# Marlin



## Minnowhead (Jan 12, 2011)

Remington files for bankruptcy. They acquired Marlin several years earlier. The pre-rem Marlins have become highly collectible due to the quality of the original Marlins. They have a nostalgic following and are affordable firearms. 
Not that long ago Marlin released a Model 60 deluxe .22 with American Black Walnut stock that quickly sold like crazy. I would think that someone could pick up the Marlin brand and quickly turn it into the name it used to be. Offer the model 60 but bring back the deluxe version or better yet bring a Glenfield model with walnut stock with squirrel engraving and oak leaves. Tap into that nostalgic make and model. 
Along with the lever action calibers that are legal to deer hunt with in Ohio. Revive the .444 to give Ohio hunters another choice to hunt with.


----------



## Muddy (May 7, 2017)

If they brought back the .444 and the quality was decent, I would buy one today.


----------



## Drm50 (Dec 26, 2014)

All the above is true but you have to think what the true market for Lever Action guns amounts to.
Here in Ohio and some other states with similar laws they are in demand, but is there really a market to substain production. The Remlins are being made with modern methods not the old JM
milled parts and human hands on fitting by a workforce of skilled individuals. If Marlin is brought
back to JM standards it will be in a Ithaca type deal. A specialty company that makes them the old
way but has to sell them at a profit. If this happens how many will buy at the prices they will have
to charge? Marlin started a drop in fit & finish in 80s caused by money problems which were hitting
all or gun companies at the time. Savage went under at this time and has come back by focusing
on 110BA rifles made for the new market. Plastics & stainless is what the new generation wants.

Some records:
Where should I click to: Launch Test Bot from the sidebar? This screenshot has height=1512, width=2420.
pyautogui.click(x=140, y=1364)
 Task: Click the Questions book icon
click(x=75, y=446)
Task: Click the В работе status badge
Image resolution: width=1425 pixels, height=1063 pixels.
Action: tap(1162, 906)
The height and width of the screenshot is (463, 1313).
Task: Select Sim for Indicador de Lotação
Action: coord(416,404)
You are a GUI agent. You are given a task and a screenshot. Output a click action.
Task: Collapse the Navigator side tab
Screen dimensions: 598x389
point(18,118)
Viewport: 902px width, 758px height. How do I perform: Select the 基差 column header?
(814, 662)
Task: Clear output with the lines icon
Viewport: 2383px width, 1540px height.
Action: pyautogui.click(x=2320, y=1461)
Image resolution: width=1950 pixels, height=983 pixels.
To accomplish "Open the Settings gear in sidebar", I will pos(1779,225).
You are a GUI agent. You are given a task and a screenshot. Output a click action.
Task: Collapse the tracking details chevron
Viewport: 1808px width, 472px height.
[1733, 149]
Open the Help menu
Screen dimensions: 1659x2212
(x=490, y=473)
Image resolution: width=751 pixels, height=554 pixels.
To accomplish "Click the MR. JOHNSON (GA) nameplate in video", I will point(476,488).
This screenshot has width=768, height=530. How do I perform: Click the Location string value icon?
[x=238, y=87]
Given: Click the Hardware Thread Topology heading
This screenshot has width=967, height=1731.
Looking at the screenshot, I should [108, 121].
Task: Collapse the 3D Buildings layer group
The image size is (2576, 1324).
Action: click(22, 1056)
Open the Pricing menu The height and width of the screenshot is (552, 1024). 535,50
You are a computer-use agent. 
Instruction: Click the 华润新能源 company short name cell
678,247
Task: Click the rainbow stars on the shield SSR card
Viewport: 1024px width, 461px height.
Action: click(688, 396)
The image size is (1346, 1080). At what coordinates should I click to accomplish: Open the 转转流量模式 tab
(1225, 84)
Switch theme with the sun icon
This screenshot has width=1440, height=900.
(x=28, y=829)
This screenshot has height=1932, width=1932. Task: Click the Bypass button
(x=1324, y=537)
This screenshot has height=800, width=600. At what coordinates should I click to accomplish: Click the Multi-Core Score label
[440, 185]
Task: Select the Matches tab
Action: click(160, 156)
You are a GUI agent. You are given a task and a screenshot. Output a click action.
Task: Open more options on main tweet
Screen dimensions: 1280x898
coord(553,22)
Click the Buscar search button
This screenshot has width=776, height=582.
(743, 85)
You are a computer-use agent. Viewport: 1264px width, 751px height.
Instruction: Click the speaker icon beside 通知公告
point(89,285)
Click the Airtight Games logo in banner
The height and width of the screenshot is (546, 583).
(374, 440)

PARTS OF THE EXERCISE:
(a) Can you reproduce, word for word, the part of the Marlin forum thread that opens with the words "## Minnowhead (Jan" and closes with "(May 7, 2017)"?
(b) Will you transcribe the records verbatim, starting with the line that contains "Task: Click the rainbow" and running through the last line of the records, with both of those lines included?

SOLUTIONS TO THE PROBLEMS:
(a)
## Minnowhead (Jan 12, 2011)

Remington files for bankruptcy. They acquired Marlin several years earlier. The pre-rem Marlins have become highly collectible due to the quality of the original Marlins. They have a nostalgic following and are affordable firearms. 
Not that long ago Marlin released a Model 60 deluxe .22 with American Black Walnut stock that quickly sold like crazy. I would think that someone could pick up the Marlin brand and quickly turn it into the name it used to be. Offer the model 60 but bring back the deluxe version or better yet bring a Glenfield model with walnut stock with squirrel engraving and oak leaves. Tap into that nostalgic make and model. 
Along with the lever action calibers that are legal to deer hunt with in Ohio. Revive the .444 to give Ohio hunters another choice to hunt with.


----------



## Muddy (May 7, 2017)

(b)
Task: Click the rainbow stars on the shield SSR card
Viewport: 1024px width, 461px height.
Action: click(688, 396)
The image size is (1346, 1080). At what coordinates should I click to accomplish: Open the 转转流量模式 tab
(1225, 84)
Switch theme with the sun icon
This screenshot has width=1440, height=900.
(x=28, y=829)
This screenshot has height=1932, width=1932. Task: Click the Bypass button
(x=1324, y=537)
This screenshot has height=800, width=600. At what coordinates should I click to accomplish: Click the Multi-Core Score label
[440, 185]
Task: Select the Matches tab
Action: click(160, 156)
You are a GUI agent. You are given a task and a screenshot. Output a click action.
Task: Open more options on main tweet
Screen dimensions: 1280x898
coord(553,22)
Click the Buscar search button
This screenshot has width=776, height=582.
(743, 85)
You are a computer-use agent. Viewport: 1264px width, 751px height.
Instruction: Click the speaker icon beside 通知公告
point(89,285)
Click the Airtight Games logo in banner
The height and width of the screenshot is (546, 583).
(374, 440)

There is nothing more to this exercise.